# Is this Oil good to use?



## imrank15 (Feb 18, 2011)

I was shopping around for oil to use on my next oil change. I've been using Valvoline SynPower 5w-30 for quite awhile. But now its just stupid expensive. I came across Shell Rotella® T6 5W-40 which was way cheaper. I know vws use 5w-40 but i don't have much knowledge on this oil and if i should try it. I have a 03 Jetta 2.0. Any inputs?


----------



## BsickPassat (May 10, 2010)

imrank15 said:


> I was shopping around for oil to use on my next oil change. I've been using Valvoline SynPower 5w-30 for quite awhile. But now its just stupid expensive. I came across Shell Rotella® T6 5W-40 which was way cheaper. I know vws use 5w-40 but i don't have much knowledge on this oil and if i should try it. I have a 03 Jetta 2.0. Any inputs?
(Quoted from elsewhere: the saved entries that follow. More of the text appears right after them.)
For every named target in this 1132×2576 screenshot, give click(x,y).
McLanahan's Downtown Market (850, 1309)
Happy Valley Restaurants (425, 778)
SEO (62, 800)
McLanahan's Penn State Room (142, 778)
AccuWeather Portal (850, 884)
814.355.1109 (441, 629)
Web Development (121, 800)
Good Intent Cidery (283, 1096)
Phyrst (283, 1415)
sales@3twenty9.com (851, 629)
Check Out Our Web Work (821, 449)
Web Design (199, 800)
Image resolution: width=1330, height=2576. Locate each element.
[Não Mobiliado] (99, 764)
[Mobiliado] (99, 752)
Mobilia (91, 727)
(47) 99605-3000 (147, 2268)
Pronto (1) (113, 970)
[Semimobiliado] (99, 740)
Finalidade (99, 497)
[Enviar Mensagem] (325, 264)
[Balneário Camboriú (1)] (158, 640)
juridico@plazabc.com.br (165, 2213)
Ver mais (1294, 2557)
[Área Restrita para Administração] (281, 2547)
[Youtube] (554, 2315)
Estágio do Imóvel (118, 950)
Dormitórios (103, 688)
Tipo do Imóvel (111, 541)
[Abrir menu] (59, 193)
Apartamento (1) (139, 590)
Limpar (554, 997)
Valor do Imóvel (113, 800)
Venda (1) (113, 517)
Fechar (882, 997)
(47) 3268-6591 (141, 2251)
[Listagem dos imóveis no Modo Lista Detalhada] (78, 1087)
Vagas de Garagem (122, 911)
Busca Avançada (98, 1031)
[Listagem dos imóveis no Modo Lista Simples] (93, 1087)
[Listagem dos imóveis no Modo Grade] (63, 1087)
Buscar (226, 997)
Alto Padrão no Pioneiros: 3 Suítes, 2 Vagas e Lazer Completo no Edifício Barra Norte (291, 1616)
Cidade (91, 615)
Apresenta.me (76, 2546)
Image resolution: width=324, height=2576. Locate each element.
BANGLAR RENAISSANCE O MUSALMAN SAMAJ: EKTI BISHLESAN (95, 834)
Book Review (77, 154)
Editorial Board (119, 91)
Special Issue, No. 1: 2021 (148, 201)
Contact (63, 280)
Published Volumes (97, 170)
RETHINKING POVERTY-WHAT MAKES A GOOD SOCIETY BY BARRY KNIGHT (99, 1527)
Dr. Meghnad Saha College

I personally use the Shell Rotella T6.

the 2.slow isn't really a demanding motor on the oil, so the T6 will be fine for 10,000 mile oil changes.


----------



## biggs88 (Mar 6, 2011)

BsickPassat said:


> I personally use the Shell Rotella T6.
> 
> the 2.slow isn't really a demanding motor on the oil, so the T6 will be fine for 10,000 mile oil changes.


+1.

I am a fan of sticking with oils that meet VW's spec for your engine.

But if you do not care about that, the T6 is very good oil and will do more than fine.


----------



## Apexxx (Nov 10, 2011)

2.Slo can use ANY oil on the shelf. Try a hi-miles 10w-30 and go from there. Unless you have consumption issues, you are done. 

There are way to improve consumption before going up to a 40 weight, which puts excessive drag on the engine. Clean rings from a solvent/oil soak, intake cleaning (Seafoam), and a properly functioning PCV system is the proper approach.

Again, ANY dino oil is fine out to 5000 miles, easily. 

I just ran light Edge 5w-30 in my APR 2.0 TSI 6M and got a lab report from Caterpillar Labs. The oil worked great in the wear department and light 30 weight oil meant the best mpg. 

Rotella, and really any 5w-40 are not optimised for gasoline passenger vehicles. Europe and German mfgs DO NOT use 5w-40 anymore. The new spec oils are 5w-30.

Compare Rotella to some Quaker State 5w-30 IN YOUR ENGINE, and tell me which is more responsive, slicker, and feels better. The difference is night and day.


----------



## gmikel (Nov 10, 2010)

*just wondering*



Apexxx said:


> 2.Slo can use ANY oil on the shelf. Try a hi-miles 10w-30 and go from there. Unless you have consumption issues, you are done.
> 
> There are way to improve consumption before going up to a 40 weight, which puts excessive drag on the engine. Clean rings from a solvent/oil soak, intake cleaning (Seafoam), and a properly functioning PCV system is the proper approach.
> 
> ...


could the clearances be tighter in the engines that don't spec 5w-40? bet they are. and by the way my fingers can't tell the difference between vasoline and 5w-20 on a slicker compairison. i know you know more than vag, bmw mb and porche, but not really.


----------



## legbuh (Feb 8, 2012)

I use Rotella 5w40 in every vehicle I have... Even ATVs and power washers. anything with a motor. And I use the used stuff as bar oil on my chainsaw.

Good oil. I just wish it was still 20/gal like it used to be.


----------



## 1.8Tquattro (Aug 13, 2006)

Apexxx said:


> Rotella, and really any 5w-40 are not optimised for gasoline passenger vehicles. Europe and German mfgs DO NOT use 5w-40 anymore. The new spec oils are 5w-30.


I'm not sure what you mean by "optimized", but Rotella T6 5w-40 is a mixed fleet HDEO that carries an API SM rating and is fine for use in gasoline engines.

I'm also not sure why you are bringing up recommended oils for new Euro/German cars when the OP drives an 03 VW.


----------